= Ronald R. Fieve =

American psychiatrist

Ronald Robert Fieve (March 5, 1930, Stevens Point – January 2, 2018, Palm Beach) was an American psychiatrist known for his work on the use of lithium in treatment of mood disorders. He has authored four popular science books, "Moodswing", "Bipolar II", "Prozac" and "Bipolar Breakthrough".

Fieve received his medical degree from Harvard Medical School and started his residency in internal medicine at Cornell's New York Hospital before switching after a year to New York State Psychiatric Institute/Columbia-Presbyterian Medical Center. However he did not find the psychoanalytic approach useful for his patients. He was advised by his department head Lawrence Kolb to investigate reports coming out of Denmark and Australia about lithium (starting with John Cade). Fieve and colleagues conducted the first controlled trial of Lithium for depression (published in 1968), which had an impact despite its limitations, and he set up the first lithium clinic in North America in 1966. He also worked with the chemical rubidium for ten years.
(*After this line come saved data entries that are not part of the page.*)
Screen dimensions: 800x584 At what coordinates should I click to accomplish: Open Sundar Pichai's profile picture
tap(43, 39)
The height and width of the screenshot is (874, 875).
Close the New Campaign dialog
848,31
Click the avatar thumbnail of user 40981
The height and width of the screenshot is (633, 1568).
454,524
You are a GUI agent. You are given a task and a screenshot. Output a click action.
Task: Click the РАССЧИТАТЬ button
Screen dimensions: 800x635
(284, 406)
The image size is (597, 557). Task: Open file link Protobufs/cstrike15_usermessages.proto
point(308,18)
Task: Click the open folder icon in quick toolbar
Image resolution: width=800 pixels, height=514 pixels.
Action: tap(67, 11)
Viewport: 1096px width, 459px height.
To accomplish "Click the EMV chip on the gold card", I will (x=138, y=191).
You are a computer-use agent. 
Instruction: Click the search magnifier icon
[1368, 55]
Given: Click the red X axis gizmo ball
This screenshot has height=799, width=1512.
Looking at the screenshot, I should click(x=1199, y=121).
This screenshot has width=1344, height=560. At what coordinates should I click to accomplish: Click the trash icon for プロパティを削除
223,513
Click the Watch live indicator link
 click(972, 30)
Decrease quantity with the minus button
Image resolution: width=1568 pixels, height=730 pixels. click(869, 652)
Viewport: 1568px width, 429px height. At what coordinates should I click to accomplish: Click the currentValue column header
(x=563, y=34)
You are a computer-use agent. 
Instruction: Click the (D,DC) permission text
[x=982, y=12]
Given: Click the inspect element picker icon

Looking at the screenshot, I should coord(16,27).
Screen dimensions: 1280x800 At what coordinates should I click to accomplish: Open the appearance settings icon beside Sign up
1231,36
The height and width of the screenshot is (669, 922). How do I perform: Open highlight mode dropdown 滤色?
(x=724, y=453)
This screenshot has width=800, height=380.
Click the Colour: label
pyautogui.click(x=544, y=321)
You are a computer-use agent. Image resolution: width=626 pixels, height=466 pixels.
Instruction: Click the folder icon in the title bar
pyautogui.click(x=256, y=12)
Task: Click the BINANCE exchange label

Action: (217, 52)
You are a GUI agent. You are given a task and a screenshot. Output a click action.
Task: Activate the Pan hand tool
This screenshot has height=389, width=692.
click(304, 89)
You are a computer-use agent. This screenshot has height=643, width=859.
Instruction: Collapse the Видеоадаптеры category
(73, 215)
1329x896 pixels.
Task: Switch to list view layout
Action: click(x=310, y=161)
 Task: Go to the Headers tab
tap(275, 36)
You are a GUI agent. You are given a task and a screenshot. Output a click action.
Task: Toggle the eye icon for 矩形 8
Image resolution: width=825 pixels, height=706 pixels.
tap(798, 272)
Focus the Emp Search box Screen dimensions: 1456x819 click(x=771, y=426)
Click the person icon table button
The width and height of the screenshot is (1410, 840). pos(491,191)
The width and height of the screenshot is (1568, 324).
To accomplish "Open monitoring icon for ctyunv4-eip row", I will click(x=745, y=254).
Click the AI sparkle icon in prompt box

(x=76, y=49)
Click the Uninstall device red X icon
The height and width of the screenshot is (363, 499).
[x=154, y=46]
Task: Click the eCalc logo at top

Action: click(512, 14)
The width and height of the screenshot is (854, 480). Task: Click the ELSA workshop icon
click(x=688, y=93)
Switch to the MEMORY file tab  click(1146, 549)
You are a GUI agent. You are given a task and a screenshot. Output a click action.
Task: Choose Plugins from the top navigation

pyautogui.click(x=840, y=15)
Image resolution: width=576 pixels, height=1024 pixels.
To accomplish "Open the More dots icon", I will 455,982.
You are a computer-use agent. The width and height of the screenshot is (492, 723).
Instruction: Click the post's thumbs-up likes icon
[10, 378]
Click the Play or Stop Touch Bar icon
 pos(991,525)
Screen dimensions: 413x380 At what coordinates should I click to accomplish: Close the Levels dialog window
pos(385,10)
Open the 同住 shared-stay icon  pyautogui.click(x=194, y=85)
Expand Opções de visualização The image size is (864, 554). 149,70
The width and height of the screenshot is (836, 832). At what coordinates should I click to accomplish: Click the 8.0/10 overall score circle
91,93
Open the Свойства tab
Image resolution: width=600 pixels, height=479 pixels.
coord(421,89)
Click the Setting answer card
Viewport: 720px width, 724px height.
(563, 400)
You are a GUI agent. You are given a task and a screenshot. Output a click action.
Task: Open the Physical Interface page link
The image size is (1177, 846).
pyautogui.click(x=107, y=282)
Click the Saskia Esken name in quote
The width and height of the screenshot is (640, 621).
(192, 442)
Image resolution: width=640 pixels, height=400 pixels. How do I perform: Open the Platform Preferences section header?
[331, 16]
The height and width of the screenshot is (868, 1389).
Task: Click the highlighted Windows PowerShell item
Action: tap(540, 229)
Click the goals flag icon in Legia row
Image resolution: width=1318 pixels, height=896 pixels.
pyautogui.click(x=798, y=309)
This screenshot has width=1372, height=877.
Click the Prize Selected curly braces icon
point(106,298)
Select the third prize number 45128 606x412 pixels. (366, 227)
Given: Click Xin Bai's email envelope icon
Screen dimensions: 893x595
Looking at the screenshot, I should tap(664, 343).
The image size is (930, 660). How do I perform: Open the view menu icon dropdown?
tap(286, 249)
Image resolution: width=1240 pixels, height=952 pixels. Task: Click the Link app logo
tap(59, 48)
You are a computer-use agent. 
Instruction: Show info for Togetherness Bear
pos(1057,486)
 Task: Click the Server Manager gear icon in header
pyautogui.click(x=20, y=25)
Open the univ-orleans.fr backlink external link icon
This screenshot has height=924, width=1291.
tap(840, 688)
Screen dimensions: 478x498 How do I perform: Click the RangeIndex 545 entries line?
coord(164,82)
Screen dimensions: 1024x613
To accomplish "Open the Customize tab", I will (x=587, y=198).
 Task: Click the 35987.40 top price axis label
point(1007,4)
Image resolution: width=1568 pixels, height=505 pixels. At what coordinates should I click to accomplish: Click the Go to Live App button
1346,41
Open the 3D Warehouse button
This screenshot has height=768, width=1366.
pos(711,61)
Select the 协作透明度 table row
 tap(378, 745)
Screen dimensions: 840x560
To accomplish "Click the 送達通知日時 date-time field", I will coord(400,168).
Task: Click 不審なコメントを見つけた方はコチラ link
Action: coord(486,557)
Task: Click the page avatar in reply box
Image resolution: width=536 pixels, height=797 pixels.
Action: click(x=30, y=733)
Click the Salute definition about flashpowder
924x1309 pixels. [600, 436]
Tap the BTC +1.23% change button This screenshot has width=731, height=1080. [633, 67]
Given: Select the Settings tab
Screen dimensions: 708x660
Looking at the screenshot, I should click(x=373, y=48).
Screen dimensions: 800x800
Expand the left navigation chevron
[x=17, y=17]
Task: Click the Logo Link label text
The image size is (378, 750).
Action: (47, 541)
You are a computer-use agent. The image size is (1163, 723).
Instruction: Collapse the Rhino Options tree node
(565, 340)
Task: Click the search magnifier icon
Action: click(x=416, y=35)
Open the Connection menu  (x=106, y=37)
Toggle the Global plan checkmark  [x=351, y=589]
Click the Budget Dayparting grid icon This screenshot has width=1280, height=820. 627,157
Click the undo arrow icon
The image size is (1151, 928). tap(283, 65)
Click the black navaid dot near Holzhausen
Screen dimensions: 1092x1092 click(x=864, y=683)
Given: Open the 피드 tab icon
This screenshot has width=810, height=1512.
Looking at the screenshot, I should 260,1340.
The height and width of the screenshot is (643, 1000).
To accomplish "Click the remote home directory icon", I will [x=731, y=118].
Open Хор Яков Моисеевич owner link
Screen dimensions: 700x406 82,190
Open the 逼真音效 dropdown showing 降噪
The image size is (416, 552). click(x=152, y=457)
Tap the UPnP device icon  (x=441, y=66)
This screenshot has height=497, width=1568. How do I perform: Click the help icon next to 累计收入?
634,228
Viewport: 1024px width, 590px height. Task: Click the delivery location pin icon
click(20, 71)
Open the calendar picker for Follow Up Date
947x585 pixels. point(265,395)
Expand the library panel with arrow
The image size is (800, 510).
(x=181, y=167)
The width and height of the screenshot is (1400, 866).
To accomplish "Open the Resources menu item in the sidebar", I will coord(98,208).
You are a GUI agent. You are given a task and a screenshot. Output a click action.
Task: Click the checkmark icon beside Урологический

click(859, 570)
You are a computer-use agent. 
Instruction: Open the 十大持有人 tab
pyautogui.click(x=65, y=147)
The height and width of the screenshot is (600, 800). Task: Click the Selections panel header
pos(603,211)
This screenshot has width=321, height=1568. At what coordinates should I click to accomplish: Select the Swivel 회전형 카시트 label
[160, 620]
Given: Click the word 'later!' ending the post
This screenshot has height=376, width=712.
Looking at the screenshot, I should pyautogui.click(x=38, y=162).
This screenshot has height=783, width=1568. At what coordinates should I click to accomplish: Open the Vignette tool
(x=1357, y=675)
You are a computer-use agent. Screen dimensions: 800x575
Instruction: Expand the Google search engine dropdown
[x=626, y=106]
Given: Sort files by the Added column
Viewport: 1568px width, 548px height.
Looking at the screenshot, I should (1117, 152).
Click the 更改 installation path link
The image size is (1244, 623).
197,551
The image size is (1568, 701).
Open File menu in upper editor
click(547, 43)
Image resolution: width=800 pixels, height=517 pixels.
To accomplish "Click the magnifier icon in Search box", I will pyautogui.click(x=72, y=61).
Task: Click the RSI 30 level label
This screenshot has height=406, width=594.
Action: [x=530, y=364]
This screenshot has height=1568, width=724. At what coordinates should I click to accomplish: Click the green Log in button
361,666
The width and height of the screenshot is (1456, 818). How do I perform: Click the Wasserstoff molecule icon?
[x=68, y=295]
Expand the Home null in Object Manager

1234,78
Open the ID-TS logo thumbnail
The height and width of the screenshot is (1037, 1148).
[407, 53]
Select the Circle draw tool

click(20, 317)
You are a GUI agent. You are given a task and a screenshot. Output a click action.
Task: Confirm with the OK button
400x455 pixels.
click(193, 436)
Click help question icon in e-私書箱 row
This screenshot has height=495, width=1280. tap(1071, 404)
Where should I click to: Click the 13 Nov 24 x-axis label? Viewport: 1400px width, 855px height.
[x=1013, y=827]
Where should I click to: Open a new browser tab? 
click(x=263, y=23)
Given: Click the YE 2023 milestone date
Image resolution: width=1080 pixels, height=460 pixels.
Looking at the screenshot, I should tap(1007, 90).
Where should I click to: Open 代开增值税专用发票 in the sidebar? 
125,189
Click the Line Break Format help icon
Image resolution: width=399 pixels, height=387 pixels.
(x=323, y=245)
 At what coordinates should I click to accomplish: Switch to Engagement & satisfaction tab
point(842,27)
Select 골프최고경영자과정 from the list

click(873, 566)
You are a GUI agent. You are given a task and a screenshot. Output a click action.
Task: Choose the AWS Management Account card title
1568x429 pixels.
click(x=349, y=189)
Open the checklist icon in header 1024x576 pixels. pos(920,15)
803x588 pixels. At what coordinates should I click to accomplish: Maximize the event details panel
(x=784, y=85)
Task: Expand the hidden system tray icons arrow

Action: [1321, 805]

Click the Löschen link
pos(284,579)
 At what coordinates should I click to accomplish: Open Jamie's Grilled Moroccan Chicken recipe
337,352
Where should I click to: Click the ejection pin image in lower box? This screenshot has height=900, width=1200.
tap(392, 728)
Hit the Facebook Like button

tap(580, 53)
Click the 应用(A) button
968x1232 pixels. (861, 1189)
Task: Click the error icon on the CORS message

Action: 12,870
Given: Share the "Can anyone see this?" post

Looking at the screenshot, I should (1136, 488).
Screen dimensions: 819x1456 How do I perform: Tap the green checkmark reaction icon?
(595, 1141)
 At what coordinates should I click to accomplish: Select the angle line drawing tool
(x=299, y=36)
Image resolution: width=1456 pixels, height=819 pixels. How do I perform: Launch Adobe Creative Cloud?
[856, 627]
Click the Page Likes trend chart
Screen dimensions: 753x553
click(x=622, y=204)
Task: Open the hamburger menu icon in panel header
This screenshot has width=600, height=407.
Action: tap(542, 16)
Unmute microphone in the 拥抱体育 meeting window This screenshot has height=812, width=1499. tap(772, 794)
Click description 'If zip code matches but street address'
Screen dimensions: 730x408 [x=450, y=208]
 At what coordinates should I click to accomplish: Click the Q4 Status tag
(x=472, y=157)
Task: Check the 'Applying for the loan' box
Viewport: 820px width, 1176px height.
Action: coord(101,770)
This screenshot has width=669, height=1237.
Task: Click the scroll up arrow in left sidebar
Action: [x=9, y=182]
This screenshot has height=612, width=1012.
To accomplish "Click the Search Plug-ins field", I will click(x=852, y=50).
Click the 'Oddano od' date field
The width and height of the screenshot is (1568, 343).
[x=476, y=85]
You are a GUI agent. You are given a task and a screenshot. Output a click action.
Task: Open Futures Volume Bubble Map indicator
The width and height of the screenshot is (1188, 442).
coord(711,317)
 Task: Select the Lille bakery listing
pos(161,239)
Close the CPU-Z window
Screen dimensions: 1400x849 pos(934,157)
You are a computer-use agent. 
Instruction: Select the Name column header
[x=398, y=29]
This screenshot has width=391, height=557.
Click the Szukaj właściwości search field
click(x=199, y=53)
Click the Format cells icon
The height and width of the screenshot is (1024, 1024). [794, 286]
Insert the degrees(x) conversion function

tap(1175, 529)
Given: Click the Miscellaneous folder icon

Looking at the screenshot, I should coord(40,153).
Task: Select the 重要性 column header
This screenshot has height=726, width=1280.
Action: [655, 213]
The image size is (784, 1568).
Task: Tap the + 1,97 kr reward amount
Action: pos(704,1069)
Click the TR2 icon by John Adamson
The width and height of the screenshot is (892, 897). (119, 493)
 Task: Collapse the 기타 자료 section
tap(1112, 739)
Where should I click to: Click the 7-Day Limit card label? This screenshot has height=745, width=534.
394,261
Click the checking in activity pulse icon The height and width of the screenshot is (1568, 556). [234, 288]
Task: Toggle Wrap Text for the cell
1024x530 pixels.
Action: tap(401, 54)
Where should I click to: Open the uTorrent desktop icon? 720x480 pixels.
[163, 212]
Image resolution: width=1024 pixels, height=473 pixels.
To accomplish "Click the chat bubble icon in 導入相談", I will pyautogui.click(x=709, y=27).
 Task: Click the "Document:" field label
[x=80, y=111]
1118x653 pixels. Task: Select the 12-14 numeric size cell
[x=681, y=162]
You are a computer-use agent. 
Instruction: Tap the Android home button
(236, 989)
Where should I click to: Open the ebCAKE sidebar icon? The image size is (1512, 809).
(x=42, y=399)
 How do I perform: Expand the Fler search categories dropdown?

Fieve notes that when he presented his lithium findings along with Ralph Wharton in 1966, it drew a lot of attention from the American public as it seemed to be the first medication that specifically treated a specific psychiatric disorder. In the same year he was appointed to a lithium taskforce convened by the Food and Drug Administration (FDA), and their conclusions resulted in the FDA approving lithium for mania in 1970.

In the 1970s Fieve appeared on numerous national TV talk shows extolling the virtues of lithium for 'manic depression', along with former patient and famous playwright Joshua Logan. 'Moodswing' was published in 1975 and by 1980 the English language version alone had sold over a million copies. Psychiatrist Nassir Ghaemi has said the book "introduced America to BD and lithium" and that 30 years later 'Bipolar II' has been among the first to "introduce the bipolar spectrum concept to the public".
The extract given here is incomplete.